Pixel coordinate grounding data »
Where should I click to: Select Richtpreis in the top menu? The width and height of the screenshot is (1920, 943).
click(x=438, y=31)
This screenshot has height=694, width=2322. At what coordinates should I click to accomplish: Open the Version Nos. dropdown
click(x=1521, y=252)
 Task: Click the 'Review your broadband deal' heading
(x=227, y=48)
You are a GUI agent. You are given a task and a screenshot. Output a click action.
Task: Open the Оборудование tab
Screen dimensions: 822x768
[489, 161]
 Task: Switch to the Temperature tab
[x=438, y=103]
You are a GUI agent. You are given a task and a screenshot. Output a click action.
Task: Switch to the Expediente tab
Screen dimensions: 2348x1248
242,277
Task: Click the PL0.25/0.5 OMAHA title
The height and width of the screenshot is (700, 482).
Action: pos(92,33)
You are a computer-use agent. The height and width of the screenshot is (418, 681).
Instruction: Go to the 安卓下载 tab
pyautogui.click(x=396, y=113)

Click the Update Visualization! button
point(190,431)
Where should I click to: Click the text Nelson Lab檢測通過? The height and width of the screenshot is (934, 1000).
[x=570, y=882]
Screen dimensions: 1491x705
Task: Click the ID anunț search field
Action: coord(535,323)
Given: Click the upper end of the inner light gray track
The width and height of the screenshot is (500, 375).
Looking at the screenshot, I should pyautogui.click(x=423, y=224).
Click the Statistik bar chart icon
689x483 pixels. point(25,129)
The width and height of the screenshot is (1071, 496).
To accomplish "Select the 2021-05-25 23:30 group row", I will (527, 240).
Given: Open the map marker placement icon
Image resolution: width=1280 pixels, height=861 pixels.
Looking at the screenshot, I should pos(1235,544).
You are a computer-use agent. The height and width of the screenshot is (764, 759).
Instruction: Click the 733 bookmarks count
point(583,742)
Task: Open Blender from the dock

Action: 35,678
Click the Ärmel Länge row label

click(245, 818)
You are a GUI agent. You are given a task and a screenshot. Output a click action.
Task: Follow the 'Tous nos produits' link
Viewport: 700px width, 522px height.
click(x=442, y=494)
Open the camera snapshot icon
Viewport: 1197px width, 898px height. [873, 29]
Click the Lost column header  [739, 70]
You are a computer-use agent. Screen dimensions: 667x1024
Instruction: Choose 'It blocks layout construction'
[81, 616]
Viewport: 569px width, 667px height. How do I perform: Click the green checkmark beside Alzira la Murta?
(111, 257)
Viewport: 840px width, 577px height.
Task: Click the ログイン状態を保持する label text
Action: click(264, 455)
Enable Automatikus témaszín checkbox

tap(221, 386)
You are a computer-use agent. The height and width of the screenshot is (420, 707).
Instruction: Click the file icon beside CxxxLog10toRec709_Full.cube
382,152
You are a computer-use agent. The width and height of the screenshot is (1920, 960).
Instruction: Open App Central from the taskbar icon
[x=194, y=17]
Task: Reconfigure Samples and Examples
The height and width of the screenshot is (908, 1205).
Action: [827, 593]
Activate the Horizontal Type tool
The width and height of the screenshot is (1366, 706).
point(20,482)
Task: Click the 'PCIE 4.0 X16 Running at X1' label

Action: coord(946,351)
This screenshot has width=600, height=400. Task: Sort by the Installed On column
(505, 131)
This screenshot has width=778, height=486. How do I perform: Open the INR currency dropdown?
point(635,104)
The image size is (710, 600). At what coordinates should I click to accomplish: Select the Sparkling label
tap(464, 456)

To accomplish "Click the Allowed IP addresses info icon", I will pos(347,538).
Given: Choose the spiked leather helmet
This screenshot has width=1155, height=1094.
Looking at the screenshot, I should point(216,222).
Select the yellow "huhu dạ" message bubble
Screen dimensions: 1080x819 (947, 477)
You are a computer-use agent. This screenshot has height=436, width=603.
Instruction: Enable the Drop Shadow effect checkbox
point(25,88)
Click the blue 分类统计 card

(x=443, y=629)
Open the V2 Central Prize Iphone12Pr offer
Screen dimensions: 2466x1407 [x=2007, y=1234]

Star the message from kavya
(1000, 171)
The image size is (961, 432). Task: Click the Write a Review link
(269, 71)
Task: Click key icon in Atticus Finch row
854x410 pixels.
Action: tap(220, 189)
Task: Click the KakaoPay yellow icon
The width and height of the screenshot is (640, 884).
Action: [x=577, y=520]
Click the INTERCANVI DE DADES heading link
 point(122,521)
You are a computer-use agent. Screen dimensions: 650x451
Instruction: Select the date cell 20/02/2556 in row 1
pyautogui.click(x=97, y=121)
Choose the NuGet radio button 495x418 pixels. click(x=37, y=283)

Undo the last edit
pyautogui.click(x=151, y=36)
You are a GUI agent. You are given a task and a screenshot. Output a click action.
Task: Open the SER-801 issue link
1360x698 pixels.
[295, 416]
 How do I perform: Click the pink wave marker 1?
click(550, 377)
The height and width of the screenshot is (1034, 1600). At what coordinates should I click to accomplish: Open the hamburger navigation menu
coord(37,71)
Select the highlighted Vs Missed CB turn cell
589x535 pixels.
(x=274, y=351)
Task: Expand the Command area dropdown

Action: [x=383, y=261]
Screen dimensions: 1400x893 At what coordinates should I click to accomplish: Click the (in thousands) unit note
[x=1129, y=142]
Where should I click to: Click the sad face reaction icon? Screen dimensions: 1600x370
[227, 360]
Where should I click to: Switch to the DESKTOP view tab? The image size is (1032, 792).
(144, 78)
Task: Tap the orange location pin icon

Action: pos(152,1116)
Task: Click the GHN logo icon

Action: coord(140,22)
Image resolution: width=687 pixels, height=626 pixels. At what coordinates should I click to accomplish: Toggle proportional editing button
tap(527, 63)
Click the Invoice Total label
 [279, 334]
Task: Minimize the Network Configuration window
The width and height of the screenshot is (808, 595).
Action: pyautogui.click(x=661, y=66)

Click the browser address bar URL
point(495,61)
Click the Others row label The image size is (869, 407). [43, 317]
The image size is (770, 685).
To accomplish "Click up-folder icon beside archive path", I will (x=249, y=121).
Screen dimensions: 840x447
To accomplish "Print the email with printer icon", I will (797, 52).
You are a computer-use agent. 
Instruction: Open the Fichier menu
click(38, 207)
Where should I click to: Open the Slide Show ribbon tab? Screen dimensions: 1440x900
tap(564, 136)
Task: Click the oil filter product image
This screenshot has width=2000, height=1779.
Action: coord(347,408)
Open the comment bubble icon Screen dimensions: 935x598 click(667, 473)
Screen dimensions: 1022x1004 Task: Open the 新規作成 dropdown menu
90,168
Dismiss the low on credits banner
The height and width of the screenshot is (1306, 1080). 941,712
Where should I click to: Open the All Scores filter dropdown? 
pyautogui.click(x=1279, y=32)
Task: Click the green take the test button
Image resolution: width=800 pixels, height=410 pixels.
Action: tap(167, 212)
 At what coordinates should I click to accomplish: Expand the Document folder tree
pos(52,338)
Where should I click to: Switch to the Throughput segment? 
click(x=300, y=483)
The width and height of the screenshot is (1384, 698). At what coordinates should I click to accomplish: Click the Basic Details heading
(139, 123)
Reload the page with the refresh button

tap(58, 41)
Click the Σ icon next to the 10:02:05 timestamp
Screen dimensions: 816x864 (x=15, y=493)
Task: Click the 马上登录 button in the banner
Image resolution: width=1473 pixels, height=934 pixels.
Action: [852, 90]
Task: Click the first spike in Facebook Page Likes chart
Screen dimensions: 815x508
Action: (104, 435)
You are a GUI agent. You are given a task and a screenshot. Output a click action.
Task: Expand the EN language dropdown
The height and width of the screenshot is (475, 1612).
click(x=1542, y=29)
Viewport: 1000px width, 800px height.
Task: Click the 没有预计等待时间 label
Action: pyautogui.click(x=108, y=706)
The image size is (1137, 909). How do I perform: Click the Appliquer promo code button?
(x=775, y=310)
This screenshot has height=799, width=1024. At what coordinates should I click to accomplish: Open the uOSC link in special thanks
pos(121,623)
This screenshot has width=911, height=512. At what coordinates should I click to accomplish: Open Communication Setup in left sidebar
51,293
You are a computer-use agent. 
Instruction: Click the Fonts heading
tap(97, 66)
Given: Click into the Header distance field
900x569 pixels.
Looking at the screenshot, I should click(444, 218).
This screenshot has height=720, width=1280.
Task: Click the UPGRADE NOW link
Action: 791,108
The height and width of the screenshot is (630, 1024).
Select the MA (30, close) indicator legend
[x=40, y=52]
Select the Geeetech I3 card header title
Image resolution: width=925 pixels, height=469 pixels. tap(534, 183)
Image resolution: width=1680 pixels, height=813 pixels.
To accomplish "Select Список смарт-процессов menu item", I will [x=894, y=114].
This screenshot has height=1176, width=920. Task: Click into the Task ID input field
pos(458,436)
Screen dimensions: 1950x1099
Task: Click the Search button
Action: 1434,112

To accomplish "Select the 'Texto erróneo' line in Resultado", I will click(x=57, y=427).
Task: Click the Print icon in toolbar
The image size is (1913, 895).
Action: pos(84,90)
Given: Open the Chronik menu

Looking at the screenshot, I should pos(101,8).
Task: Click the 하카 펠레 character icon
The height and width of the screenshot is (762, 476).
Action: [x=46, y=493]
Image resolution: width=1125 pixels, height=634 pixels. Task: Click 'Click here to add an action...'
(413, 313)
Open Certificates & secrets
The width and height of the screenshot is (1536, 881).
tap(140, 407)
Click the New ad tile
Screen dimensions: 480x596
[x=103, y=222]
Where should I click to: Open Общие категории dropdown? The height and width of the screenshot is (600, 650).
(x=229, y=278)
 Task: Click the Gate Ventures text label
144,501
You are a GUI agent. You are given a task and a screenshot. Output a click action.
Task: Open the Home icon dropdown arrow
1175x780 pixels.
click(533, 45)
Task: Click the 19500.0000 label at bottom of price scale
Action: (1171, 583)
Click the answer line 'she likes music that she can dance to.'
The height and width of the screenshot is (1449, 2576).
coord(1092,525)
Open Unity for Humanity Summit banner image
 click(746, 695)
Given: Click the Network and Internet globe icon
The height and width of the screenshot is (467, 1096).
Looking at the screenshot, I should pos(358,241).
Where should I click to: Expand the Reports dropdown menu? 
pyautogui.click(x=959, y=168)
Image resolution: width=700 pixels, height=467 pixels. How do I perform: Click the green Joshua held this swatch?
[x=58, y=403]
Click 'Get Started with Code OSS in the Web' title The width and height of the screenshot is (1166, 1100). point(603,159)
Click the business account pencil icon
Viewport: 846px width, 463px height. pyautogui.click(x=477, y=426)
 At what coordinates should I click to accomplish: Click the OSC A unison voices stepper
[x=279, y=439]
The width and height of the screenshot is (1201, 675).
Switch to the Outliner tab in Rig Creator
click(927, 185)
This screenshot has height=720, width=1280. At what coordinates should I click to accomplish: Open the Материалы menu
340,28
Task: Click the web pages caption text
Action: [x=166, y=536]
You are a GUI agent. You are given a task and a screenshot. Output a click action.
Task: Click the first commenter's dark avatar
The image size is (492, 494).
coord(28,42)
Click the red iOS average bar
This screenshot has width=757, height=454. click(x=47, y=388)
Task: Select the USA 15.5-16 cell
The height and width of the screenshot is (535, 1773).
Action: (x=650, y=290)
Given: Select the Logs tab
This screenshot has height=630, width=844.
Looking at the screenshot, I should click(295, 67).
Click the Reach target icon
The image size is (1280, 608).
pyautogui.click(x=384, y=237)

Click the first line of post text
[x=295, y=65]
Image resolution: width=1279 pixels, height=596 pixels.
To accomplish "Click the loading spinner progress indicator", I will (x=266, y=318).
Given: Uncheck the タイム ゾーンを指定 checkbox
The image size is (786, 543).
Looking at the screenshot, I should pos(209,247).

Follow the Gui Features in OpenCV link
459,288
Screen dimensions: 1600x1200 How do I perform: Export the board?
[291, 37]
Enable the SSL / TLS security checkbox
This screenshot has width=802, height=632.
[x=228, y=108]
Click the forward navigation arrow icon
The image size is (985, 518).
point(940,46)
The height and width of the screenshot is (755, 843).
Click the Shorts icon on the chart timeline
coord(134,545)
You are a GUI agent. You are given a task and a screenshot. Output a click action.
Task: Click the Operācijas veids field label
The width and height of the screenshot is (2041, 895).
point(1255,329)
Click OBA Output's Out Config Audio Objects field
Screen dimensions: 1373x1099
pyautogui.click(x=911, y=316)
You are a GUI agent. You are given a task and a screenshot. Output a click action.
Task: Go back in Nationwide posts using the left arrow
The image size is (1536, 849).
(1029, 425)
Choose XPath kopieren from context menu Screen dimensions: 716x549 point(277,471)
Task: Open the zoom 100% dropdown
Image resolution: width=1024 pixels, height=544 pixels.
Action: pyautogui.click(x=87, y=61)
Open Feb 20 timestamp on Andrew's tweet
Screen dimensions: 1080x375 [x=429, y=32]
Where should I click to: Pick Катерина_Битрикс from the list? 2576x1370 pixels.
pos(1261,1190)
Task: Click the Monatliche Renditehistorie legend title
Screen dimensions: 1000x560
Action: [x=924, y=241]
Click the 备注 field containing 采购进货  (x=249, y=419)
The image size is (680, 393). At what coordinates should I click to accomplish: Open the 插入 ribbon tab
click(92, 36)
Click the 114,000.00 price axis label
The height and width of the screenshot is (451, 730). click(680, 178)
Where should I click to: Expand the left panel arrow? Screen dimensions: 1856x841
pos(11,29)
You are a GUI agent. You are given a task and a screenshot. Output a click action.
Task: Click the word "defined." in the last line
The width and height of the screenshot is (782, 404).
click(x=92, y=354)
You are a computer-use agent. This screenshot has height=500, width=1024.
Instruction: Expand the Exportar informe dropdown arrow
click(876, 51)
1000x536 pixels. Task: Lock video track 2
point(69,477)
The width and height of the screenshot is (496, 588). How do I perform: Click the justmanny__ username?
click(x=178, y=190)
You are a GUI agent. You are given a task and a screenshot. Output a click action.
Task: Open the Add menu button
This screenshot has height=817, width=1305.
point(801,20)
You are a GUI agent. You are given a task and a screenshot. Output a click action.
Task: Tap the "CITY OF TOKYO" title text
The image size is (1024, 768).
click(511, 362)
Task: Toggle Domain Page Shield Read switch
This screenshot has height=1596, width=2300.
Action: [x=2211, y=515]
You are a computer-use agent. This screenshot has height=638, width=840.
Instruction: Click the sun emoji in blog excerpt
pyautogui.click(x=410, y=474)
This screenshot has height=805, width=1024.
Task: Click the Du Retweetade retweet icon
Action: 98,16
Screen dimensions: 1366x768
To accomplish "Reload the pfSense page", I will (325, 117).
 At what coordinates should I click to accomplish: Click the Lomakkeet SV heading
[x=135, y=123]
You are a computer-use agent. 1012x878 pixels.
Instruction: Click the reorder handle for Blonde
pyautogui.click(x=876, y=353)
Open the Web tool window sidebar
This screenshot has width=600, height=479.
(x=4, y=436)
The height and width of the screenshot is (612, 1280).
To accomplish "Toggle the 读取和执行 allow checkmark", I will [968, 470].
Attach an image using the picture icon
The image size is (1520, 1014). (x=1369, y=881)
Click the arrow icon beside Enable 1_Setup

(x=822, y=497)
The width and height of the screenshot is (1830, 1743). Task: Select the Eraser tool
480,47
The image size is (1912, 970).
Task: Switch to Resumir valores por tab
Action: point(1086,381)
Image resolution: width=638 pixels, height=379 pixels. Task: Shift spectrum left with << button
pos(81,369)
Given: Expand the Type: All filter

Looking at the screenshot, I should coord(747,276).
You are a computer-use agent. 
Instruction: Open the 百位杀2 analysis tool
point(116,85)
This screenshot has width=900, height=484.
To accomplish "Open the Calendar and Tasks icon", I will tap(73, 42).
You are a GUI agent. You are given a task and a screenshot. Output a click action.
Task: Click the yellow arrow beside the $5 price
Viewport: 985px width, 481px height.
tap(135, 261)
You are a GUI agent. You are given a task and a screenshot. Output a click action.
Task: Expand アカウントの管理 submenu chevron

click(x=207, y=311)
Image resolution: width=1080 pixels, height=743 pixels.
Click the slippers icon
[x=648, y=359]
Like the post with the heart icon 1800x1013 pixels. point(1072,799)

Directions » Where a line in the records above contains the string "Network", copy that line.

Output for this exercise »
Task: Minimize the Network Configuration window
Given: Click the Network and Internet globe icon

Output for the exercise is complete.